Foot Locker CEO sits down with 'The DP'
Ken Hicks spoke at Wharton's Leadership Lecture this past Thursday
February 12, 2012, 10:14 pm·
Andrew Dierkes | DP
Foot Locker CEO, Ken Hicks, spoke at Wharton’s Leadership Lecture Thursday. The Daily Pennsylvanian sat down with Hicks to discuss Foot Locker in the larger economic and political environment. Click here for the full lecture coverage.
While Ken Hicks, Chief Executive Officer of Foot Locker, considers his company apolitical, he says Washington and the economy certainly influence the way he runs his business.
Hicks — who joined Foot Locker in 2009 after serving as President and Chief Merchandising Officer of J.C. Penney and, before that, as President of Payless — is all too familiar with consumer spending trends, what gets customers through the doors … and what keeps them out.
He thinks the 20 to 30 percent unemployment rate among young adults is one of those factors. “When our primary customer is a young male under the age of 25 and you have unemployment … that’s a challenge and it’s something I’m concerned about,” he said.

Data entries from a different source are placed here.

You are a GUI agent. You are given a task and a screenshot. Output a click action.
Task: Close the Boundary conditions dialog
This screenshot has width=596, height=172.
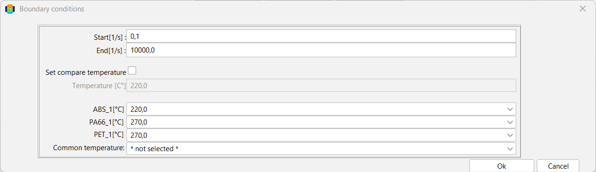(x=583, y=9)
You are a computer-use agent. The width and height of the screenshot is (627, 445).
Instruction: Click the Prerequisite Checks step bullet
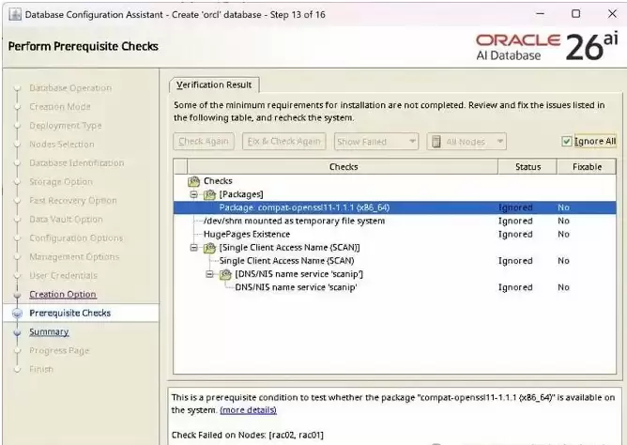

In addition, he pointed out governmental actions that, in his view, take disposable income from Foot Locker’s target consumers.
For an example, Hicks referred to the health care mandate that requires all individuals not covered by their employer, Medicaid, Medicare or public insurance to purchase private insurance or pay a penalty.
“The young person has done the math and figured out that they don’t need health care,” he said. But because of the mandate, these individuals are required to purchase health care. “That one or two hundred dollars [put toward health care] is a car payment or buying a pair of shoes. That’s disposable income that [now] they won’t have.”
Hicks also stressed the need for Washington to provide stability and understanding in a financial environment that remains uncertain.
While Hicks acknowledged recent stimulus efforts, he said that not enough is being done to get businesses to hire. “What will cause me to hire people is because I can open stores or because a mall is going well.”
“Short term tax break will not encourage a business to hire,” he added. “A long term opportunity does.”